Whichever it is, a lot of people have been really nice about what's going on.  Bryan has been taking care of me and Olivia non-stop.  One of our friends watched Olivia for hours yesterday.  Another friend stopped by with her entire collection of chick flicks and some yummy vanilla goldfish graham crackers.  And earlier her husband came over to let us borrow their vacuum (we had been meaning to for ages) and told us how much he and his sweet wife had been thinking about us.

And I've received countless e-mails from friends, family, and people I don't even know who just wanted to send an encouraging word, check in on me, ask what they can do to help, and just in general to see how I'm doing.  Every single note has been a blessing.  A reminder that, no matter how lonely I may feel, I'm not alone.  That Heavenly Father surrounds us with living angels.  That everything will be okay.



Just now when I was checking blogs I came across this sweet little post my BFF put up for me.  First it made me cry.  I miss her a lot.  On the really bad night, Bryan prayed that we'd have pleasant dreams and that night I dreamed that I was visiting Sarah in her old house--the one she grew up in and that we played in together so often.  It was a gift of peace.  I wish we lived closer.

But then I watched the funny videos she put up for me and it made me laugh.  A lot.
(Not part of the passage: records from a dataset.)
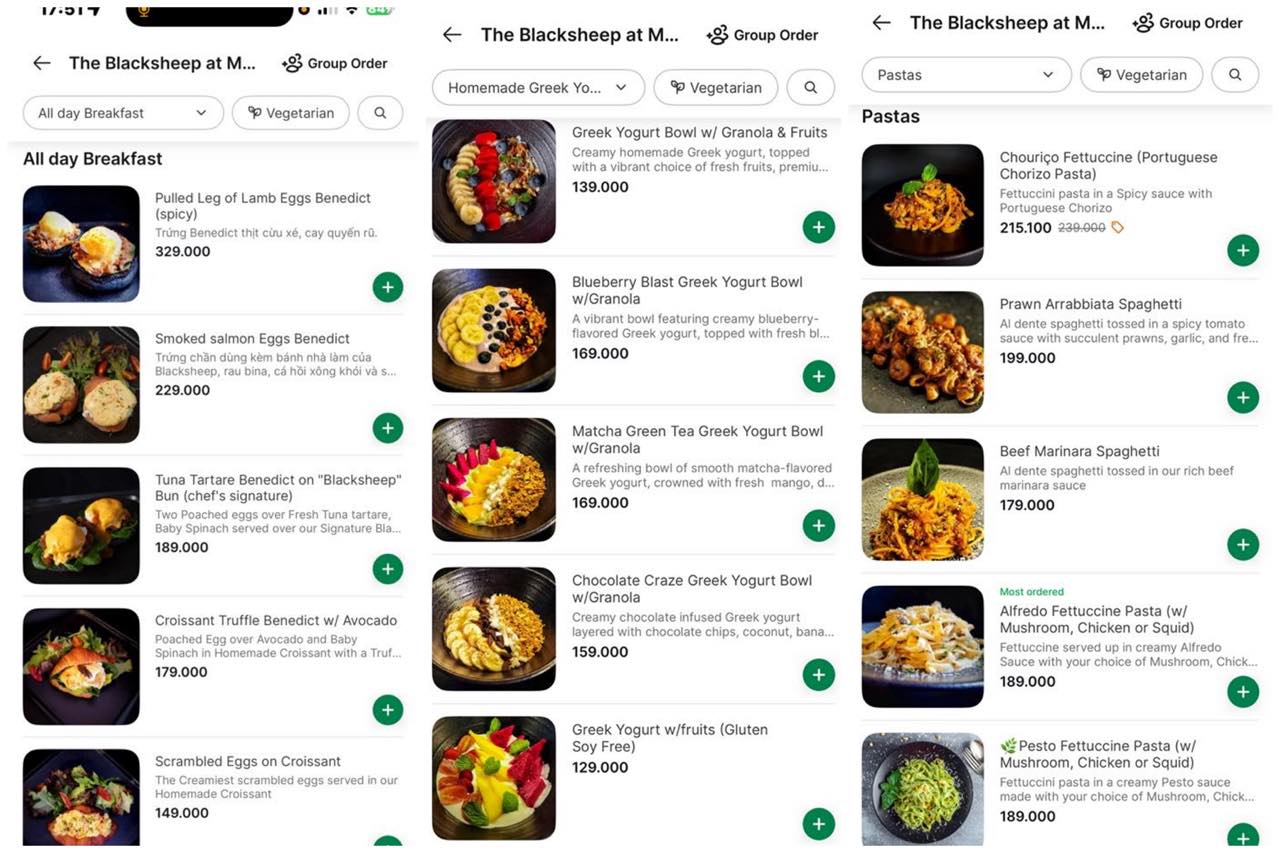Go back using arrow on Pastas screen
The image size is (1280, 853).
pyautogui.click(x=881, y=23)
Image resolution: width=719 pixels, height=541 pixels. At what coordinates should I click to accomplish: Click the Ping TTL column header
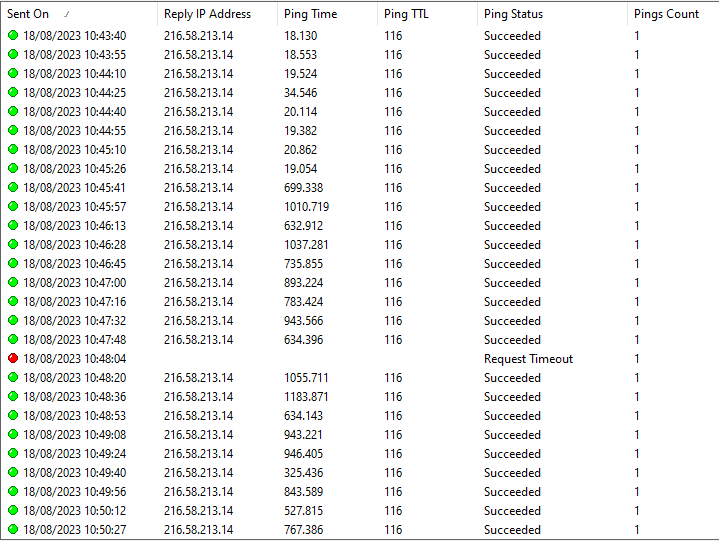click(x=406, y=14)
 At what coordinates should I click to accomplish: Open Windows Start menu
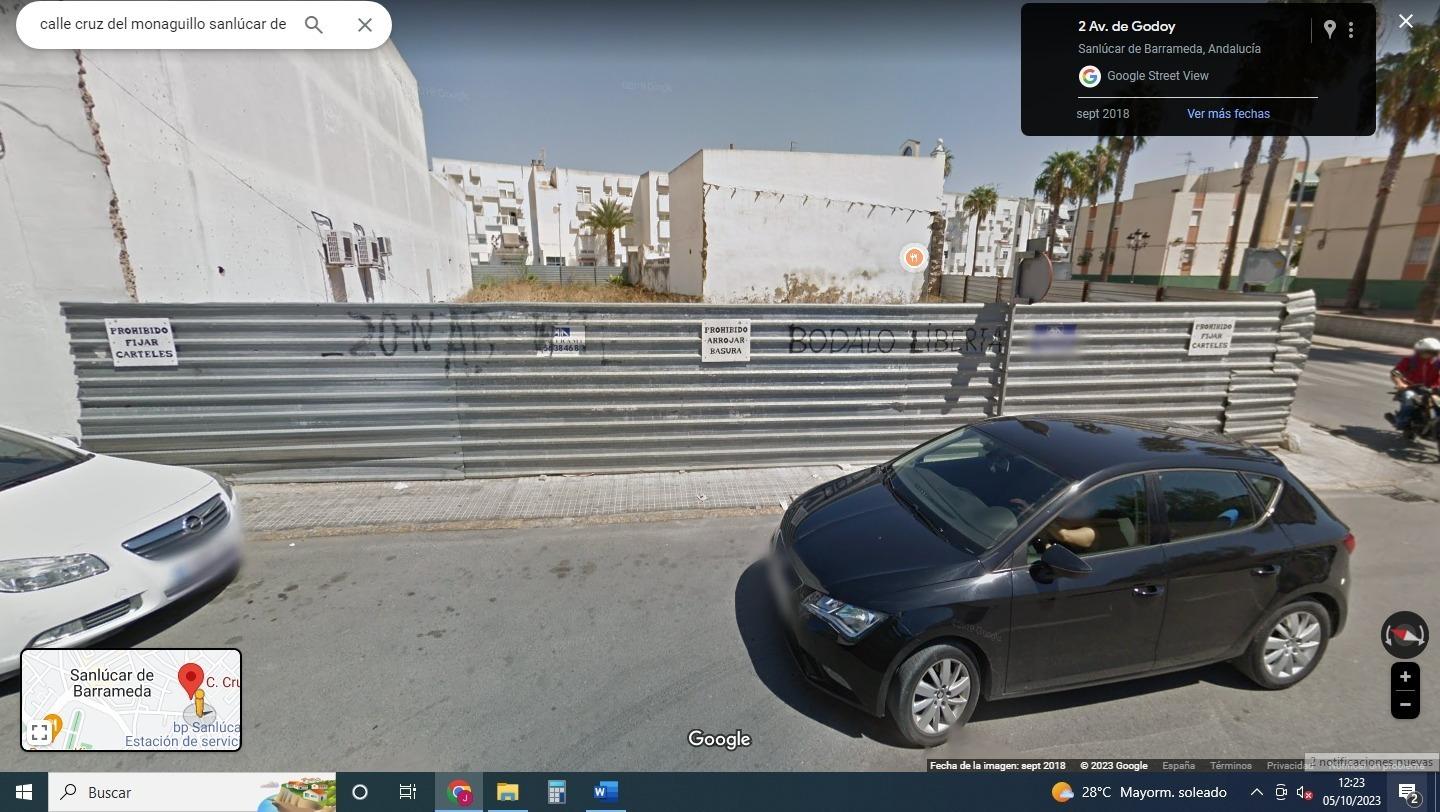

And so, I pass the gift she gave me along to all of you.  8 Minutes of laughter.  To get you though whatever it is each of you are going through right now.  Or just to add a little bit of funny to your day.

Thank you, Sarah!  And thanks to everyone else too.  Your kindness, thoughtfulness, service, and prayers have not gone unnoticed.  I feel peaceful about things.  And that wouldn't be possible without God's love and assurance and all of your support.

4 comments:

Polly @ Helping Little Hands said...

Yeah, I miss my BFF too. There's something about those friends from high school that just can't be found anywhere else.

Glad you're feeling a little better. Love you!

Sarah said...

I think it was taken sometime right before(?) (after?) Alice was born on a freakishly warm day in late winter.

Glad you liked them. :)

Also, vanilla goldfish graham crackers? Never heard of them. I'm intrigued.

Jennifer said...

I don't know you but I read your blog faithfully and am thinking of you.

Mego said...

Sarah, those videos were awesome! Katie your post made me realize that you do have a lot of great friends, and it makes me want to be a better one. It's always nice to know there are so many out there that are caring about you huh? You are great! Miss you!!